La fille du cannibale

L'ouvrage:
Lucia Romero vit depuis dix ans avec Ramon. Le couple bat de l'aile depuis longtemps, mais Lucia n'a pas le courage de s'en aller.

Un jour qu'ils sont à l'aéroport, attendant un avion qui les emmènera en vacances, Ramon se rend aux toilettes. Il n'en ressort pas.
Peu de temps après, Lucia reçoit une demande de rançon.

Critique:
Ce livre est très riche, mais pas pour son histoire. L'histoire est banale, et cette banalité la rend secondaire. Le lecteur résout assez vite cette histoire d'enlèvement. Ce qui compte, c'est la psychologie des personnages, les réflexions pertinentes de Lucia, le fait qu'elle sorte différente de cette aventure.

Lucia interrompt parfois le récit de son présent pour expliquer sa vision à propos de certaines choses. Ce qu'elle dit me semble frappé au coin du bon sens.
Les disputes de Félix et d'Adrian sont également des moyens pour l'auteur d'exprimer des idées, de confronter des opinions. Personnellement, je partage plutôt l'opinion de Félix en ce qui concerne les croyances humaines.

Il y a certains passages détendants: les devinettes d'Adrian, les moments où Lucia se compare à Rosa Montero, le passage où la chinoise vient parler à Lucia (à écouter, c'est encore plus drôle), la rencontre impromptue des parents de Lucia chez cette dernière, Félix prenant l'avantage sur les assaillants et faisant enfermer l'un par l'autre dans le placard, les fois où on confond Lucia avec sa rivale. Cette situation est à la fois drôle et assez triste, d'ailleurs, Lucia ayant inventé un personnage qu'elle n'aime pas, faisant donc mal son travail, et par conséquent n'étant pas reconnue pour cela.
Lucia nous rappelle également qu'une personne racontant son histoire peut écrire absolument ce qu'elle veut, peut mentir.
Avec le récit de Constantino et de sa femme, Lucia nous montre une autre forme de mensonge. Je n'avais encore jamais entendu ce genre d'histoires, mais je suis sûre que cela a déjà dû arriver.

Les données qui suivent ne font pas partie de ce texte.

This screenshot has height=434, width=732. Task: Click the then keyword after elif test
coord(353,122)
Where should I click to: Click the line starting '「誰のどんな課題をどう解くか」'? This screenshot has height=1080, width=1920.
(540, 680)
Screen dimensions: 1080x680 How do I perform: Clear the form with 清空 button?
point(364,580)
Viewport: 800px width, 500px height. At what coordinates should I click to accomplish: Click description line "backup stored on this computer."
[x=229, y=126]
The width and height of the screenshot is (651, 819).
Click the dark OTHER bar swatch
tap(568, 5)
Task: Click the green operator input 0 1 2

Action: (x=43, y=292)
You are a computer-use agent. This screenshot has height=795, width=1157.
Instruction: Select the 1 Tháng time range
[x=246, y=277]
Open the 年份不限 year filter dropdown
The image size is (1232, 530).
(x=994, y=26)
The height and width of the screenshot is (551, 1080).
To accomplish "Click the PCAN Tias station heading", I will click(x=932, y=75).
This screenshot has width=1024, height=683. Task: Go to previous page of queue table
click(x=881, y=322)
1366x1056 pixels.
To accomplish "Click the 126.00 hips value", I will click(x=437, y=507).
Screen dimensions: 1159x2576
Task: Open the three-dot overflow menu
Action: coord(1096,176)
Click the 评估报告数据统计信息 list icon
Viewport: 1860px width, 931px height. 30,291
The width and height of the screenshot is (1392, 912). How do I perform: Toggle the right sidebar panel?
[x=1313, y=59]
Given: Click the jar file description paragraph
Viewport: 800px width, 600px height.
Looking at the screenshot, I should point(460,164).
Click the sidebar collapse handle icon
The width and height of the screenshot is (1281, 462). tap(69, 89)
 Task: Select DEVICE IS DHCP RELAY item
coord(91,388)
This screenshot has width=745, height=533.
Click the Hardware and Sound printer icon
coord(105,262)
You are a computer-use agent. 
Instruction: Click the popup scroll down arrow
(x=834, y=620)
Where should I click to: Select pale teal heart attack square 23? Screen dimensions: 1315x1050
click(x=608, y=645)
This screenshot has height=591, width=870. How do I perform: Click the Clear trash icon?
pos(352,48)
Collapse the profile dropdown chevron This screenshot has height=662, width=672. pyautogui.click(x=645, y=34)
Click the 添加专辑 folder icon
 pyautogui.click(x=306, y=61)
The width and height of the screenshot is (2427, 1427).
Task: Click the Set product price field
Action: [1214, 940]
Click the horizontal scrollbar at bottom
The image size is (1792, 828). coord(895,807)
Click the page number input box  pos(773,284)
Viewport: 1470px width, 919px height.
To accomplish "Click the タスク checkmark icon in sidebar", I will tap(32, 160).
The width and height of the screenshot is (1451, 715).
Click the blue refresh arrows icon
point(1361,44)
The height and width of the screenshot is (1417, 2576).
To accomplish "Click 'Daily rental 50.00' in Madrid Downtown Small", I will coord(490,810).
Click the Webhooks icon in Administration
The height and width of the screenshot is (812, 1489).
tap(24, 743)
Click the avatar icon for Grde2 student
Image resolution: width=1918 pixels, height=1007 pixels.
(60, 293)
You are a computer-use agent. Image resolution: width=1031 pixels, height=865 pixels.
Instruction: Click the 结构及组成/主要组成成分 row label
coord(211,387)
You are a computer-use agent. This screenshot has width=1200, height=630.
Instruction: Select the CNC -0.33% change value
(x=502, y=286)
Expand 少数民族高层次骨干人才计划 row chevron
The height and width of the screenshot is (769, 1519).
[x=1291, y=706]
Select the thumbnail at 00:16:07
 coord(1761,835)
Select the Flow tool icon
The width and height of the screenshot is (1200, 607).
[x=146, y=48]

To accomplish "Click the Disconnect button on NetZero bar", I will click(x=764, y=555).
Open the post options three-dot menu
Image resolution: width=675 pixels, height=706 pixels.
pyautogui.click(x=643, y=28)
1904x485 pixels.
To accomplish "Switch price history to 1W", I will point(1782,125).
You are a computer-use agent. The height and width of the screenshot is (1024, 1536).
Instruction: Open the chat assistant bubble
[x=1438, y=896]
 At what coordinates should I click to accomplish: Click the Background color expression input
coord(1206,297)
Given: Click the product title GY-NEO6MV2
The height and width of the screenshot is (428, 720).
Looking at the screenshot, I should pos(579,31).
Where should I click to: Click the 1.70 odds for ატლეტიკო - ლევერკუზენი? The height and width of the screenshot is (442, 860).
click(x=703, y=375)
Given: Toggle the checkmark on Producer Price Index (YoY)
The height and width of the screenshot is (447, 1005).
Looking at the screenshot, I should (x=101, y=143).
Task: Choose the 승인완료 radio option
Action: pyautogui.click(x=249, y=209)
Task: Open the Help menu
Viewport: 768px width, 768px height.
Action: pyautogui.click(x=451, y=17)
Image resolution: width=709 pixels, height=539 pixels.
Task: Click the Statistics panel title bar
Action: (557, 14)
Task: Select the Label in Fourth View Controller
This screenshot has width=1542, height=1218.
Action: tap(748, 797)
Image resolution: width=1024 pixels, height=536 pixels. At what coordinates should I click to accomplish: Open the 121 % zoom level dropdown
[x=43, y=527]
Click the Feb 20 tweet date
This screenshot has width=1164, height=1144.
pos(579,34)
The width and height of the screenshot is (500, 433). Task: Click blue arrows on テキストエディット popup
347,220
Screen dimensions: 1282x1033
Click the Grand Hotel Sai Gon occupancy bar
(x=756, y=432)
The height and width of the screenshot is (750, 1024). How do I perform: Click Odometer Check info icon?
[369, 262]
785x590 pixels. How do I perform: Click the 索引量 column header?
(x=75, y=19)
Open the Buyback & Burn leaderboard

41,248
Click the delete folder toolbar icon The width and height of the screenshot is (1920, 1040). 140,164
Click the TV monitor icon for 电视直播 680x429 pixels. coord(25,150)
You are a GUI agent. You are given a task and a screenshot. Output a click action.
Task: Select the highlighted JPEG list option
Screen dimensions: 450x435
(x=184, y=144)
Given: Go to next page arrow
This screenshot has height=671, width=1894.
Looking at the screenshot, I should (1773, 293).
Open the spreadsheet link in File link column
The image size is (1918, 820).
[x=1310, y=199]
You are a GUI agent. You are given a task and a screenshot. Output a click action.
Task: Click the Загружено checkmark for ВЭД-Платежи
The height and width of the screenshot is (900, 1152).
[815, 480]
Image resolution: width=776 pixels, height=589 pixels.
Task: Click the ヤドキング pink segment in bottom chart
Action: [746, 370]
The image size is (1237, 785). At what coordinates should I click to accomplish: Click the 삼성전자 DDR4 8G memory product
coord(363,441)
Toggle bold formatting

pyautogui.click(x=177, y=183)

Lucia ressort grandie de cette aventure. Elle a le courage de prendre sa vie en main. Elle ne mène plus la petite vie rangée qui ne lui convenait pas, et qui était un leurre, mais une autre (rangée également, mais qu'elle préfère). Elle prend plaisir à vivre.
En outre, elle trouve la force d'avoir une véritable conversation avec son père.

Je me suis un peu ennuyée lorsque Félix raconte son passé.
J'ai également trouvé l'histoire entre Lucia et Adrian trop convenue.

Malgré quelques longueurs, ce livre est à lire, car ses points positifs sont nombreux.

Éditeur: Métailié.
La version audio que j'ai entendue a été enregistrée par Bénédicte Sierra.